— To do —
Exclude the pictures and set down, unaltered, the lines from the one that holds "Where should I" through the end of the data.

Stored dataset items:
-.-.-
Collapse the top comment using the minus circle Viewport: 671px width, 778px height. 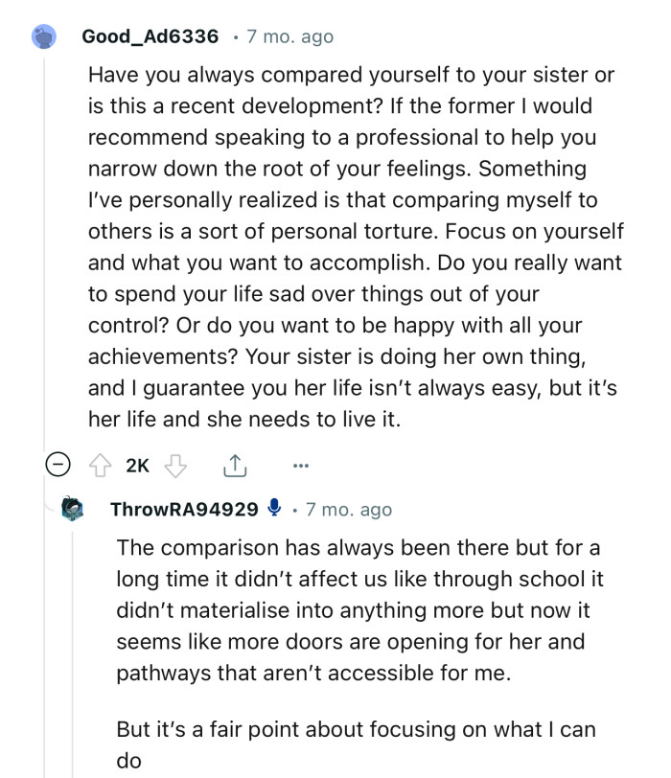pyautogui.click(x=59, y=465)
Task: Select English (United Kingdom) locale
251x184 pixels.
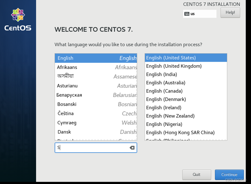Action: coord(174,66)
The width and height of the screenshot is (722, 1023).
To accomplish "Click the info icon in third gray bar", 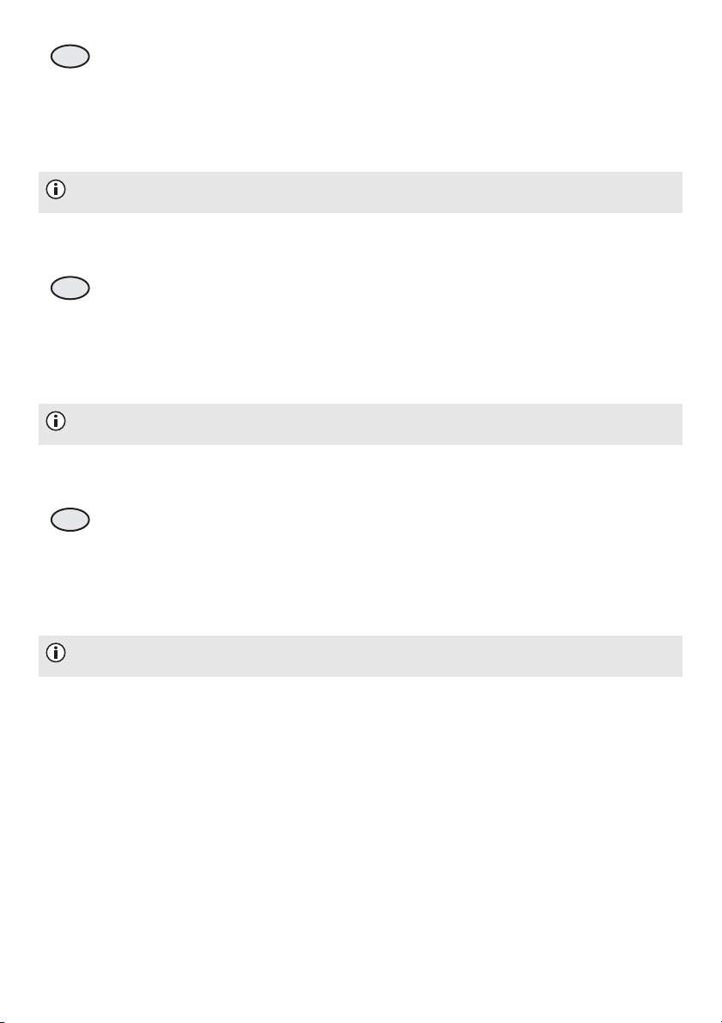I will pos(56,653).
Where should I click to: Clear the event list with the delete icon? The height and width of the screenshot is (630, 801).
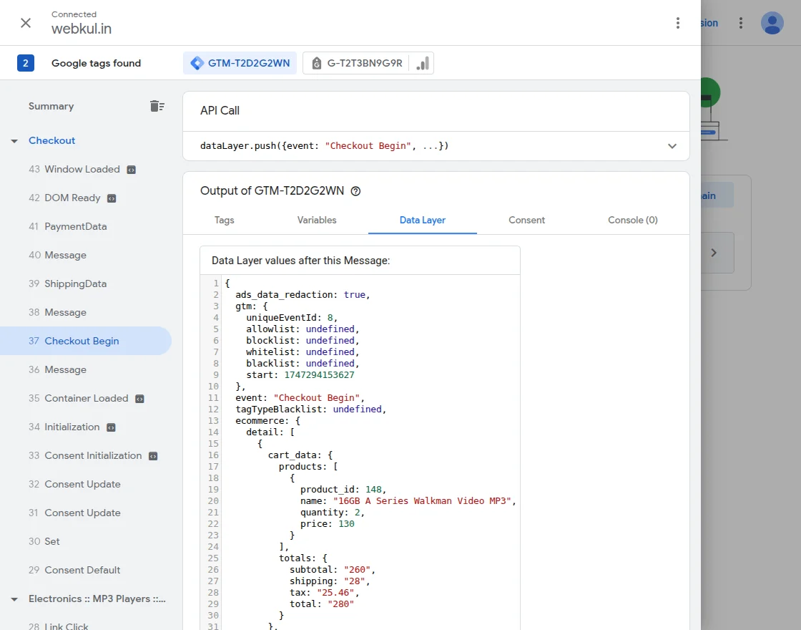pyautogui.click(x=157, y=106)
-.-.-
— Response for this exercise —
Where should I click to: Clear the event list with the delete icon? The height and width of the screenshot is (630, 801).
pyautogui.click(x=157, y=106)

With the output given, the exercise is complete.